Durrell had been nominated for the 1961 Nobel Prize in Literature, but not on the final list, when the Nobel Records were published after 50 years. However, he did receive serious attention in 1962, alongside Robert Graves, Jean Anouilh, and Karen Blixen, but ultimately lost to John Steinbeck. "Durrell was not to be given priority this year," the Academy decided, "they didn't think that The Alexandria Quartet was large enough, so they decided to keep him under surveillance for the future." However, he was never nominated again. "He gives a dubious aftertaste..." they continued to say "because of [his] monomaniacal preoccupation with sexual difficulties."

Durrell and Eve Cohen were divorced in 1955. In 1961, he married Claude-Marie Vincendon, whom he met on Cyprus. She was born in Alexandria, a Jewish woman. When Claude-Marie died of cancer in 1967, Durrell was devastated. Ghislaine de Boysson, a French woman, married him for the fourth time and last time in 1973. In 1979, the two married.

Durrell bought a large house on the edge of the village in Sommières, France.
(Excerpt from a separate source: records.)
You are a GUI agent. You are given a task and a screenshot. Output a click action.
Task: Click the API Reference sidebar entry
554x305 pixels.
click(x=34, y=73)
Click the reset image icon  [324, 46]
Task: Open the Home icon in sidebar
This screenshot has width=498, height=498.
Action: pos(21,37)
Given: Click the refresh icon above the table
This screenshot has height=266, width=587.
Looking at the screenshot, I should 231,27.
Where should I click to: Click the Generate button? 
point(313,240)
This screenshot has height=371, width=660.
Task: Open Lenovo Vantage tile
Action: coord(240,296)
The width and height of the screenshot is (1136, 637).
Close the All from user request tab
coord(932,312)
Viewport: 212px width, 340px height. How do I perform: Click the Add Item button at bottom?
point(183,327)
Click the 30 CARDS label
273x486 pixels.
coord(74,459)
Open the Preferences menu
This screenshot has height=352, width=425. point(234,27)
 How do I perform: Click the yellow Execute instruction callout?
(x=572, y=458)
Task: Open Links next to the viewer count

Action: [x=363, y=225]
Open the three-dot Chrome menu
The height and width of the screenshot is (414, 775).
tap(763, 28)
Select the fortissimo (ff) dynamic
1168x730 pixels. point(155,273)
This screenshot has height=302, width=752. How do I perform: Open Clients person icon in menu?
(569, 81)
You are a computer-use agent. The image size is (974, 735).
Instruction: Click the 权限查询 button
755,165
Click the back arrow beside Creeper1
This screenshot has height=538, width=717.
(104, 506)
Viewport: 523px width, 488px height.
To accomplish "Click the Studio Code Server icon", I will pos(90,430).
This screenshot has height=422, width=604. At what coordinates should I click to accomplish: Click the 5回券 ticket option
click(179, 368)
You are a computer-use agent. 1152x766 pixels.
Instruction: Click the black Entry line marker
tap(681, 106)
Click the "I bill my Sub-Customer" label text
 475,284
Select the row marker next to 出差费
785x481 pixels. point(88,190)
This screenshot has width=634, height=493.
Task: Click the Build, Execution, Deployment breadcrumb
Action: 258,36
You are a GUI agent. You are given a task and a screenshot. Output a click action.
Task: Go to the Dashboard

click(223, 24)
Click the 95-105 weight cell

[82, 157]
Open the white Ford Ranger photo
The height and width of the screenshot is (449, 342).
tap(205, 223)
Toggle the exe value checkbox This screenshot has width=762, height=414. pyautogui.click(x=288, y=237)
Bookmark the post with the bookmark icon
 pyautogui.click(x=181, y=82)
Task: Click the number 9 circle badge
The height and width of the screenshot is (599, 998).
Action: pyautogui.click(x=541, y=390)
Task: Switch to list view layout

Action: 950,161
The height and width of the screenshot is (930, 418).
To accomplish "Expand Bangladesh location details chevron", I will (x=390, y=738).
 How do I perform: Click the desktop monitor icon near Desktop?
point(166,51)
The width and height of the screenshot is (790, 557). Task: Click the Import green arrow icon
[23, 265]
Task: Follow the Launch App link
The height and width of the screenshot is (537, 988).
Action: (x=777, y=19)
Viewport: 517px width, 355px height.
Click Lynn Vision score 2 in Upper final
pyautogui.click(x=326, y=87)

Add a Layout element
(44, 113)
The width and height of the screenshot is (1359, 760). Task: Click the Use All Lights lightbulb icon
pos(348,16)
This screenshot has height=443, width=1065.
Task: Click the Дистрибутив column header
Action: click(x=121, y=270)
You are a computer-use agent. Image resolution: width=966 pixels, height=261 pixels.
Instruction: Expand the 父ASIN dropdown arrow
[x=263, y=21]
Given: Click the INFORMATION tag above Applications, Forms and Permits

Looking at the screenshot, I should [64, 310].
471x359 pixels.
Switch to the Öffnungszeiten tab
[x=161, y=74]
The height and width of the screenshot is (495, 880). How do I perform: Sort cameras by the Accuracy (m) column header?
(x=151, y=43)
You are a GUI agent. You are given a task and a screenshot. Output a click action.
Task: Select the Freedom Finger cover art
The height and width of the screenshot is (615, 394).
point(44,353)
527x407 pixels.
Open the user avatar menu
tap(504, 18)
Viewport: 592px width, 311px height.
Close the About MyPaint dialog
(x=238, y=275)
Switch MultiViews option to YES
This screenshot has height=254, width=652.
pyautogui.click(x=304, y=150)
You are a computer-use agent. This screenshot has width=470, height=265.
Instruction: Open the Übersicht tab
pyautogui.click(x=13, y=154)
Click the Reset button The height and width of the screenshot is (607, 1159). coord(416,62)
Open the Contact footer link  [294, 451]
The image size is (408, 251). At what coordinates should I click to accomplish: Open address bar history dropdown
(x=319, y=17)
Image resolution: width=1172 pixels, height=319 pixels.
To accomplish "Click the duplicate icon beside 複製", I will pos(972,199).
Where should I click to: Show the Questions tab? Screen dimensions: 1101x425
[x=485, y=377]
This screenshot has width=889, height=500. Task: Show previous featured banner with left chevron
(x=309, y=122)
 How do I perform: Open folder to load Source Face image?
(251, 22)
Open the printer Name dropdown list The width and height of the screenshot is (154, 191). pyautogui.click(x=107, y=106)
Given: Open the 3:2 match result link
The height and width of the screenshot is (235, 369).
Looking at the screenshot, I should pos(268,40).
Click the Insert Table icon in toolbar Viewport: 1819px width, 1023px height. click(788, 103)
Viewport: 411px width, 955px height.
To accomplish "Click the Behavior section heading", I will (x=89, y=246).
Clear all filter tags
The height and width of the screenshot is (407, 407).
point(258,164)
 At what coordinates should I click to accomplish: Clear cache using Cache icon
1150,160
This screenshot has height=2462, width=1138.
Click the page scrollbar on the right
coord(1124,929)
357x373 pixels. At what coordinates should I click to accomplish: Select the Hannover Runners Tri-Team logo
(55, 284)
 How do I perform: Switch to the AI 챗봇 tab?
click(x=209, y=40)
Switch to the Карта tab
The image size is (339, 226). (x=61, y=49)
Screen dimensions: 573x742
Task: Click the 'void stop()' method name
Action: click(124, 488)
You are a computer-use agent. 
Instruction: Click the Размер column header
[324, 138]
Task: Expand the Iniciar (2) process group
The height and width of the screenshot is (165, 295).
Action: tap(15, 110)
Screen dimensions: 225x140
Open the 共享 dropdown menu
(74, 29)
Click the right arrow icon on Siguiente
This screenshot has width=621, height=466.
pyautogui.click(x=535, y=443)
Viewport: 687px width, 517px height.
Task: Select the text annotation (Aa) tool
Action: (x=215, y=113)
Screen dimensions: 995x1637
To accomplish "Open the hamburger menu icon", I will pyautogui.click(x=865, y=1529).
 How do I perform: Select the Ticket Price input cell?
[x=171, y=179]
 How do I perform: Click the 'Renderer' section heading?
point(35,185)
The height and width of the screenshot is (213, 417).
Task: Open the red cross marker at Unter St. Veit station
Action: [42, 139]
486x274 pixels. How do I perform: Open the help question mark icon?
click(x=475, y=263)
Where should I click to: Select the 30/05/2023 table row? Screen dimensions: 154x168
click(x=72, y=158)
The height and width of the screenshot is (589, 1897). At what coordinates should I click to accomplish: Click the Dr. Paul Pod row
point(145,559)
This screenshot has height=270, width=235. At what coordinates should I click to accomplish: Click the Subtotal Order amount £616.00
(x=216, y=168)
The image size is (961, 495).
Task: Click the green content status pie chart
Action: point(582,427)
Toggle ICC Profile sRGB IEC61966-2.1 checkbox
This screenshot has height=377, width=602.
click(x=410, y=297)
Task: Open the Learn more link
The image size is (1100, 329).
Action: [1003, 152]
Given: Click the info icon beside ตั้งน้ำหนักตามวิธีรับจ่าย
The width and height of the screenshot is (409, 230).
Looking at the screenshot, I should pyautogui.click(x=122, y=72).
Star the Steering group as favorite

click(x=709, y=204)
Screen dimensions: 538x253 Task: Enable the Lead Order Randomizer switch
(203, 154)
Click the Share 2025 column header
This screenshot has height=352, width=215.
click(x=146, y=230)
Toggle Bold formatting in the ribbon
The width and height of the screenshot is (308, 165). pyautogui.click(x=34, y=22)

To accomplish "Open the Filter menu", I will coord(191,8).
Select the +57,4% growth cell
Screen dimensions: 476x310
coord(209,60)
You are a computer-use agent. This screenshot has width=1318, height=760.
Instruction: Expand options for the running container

The house was built on large grounds surrounded by a wall. Tunc (1968) and Nunquam (1970) are among his writings. He also completed The Avignon Quintet, which appeared in 1974 to 1985 and featured many of the same motifs and styles found in his metafictional Alexandria Quartet. Though Durrell's works are often described as a quintet, Durrell referred to it as a "quincunx."

The first book, Monsieur, or the Prince of Darkness, was awarded the James Tait Black Memorial Prize in 1974. Durrell was living in the United States and teaching as the Andrew Mellon Visiting Professor of Humanities at the California Institute of Technology. In 1982, the middle novel of the quincunx, Constance, or Solitary Practices (1981), which depicts France in the 1940s during the German occupation, was nominated for the Booker Award.

Other works from this period include Sicilian Carousel, a non-fiction commemoration of that island, and Caesar's Vast Ghost, which is based on and mainly about the region of Provence, France.